A paragraph on study limitations is missing from the text. In particular, the retrospective design of the study represents an important limitation that prevents us from defining a cause-effect relationship. The authors must address this issue.	1.    Thank you for the suggestions, we added a paragraph on study limitations (LINES 242-246).
1. Actually, it was observed the ability of metformin to revert resistance to gefitinib, a selective epidermal growth factor receptor (EGFR) tyrosine kinase inhibitor, in non-small-cell lung cancer (NSCLC). Moreover, in the phase I-II trial METformin in Advanced Lung cancer (METAL), metformin combined with erlotinib in second-line treatment of patients with stage IV NSCLC showed a good safety (ESMO OPEN, 2017, 2 (2): e000132. doi: 10.1136 / esmoopen-2016-000132). This approach could improve survival and overall outcome.
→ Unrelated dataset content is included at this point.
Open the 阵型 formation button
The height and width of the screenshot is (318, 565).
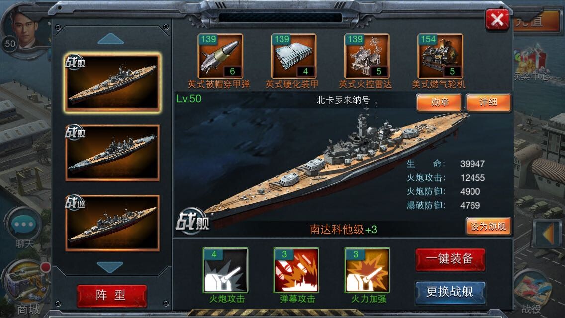[112, 295]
The authors should add this issue and these references in the text.	2.    Thank you for this relevant reference, we added this issue and the reference in the text (LINES 204-207).
2. A linguistic revision of the text by a native English speaker is suggested.	1.    The manuscript was revised by a native English language speaker.

Round 2

Reviewer 1 Report

The reviewer understands that the authors tried to improve their manuscript, however, it is difficult to obtain a meaningful results for this topic by a retrospective analysis of a small cohort.  
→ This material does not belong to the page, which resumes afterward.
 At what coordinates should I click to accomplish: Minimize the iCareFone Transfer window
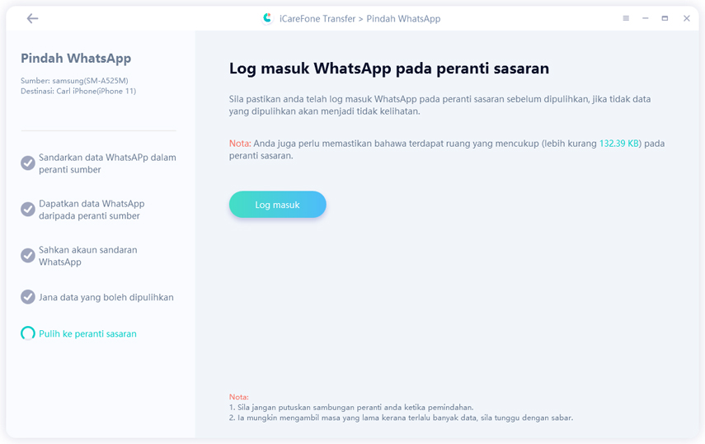point(645,18)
They conclude that "For patient receiving CT in second-line, TKI appears to be a better alternative in third-line compared to CT for patients who did not receive Osimertinib in first-line".  However, the reviewer thinks this would be true only if the patient has developed T790M mutation (as AURA3 and other trials have proved it). The current manuscript says nothing if TKI (osimertinib) is better or not for patients without T790M.

Another conclusion by the authors "After two successive lines of TKI, CT should be used." is not supported by data. The reviewer thinks if a patient receives 1st-line gefitinib, 2nd-line erlotinib, and then develops T790M, the 3rd line therapy should be osimertinib but not CT.

Reviewer 2 Report

The authors have responded to all my comments and suggestions satisfactorily.

Reviewer 3 Report

The authors addresses all issuee raised by this reviewer.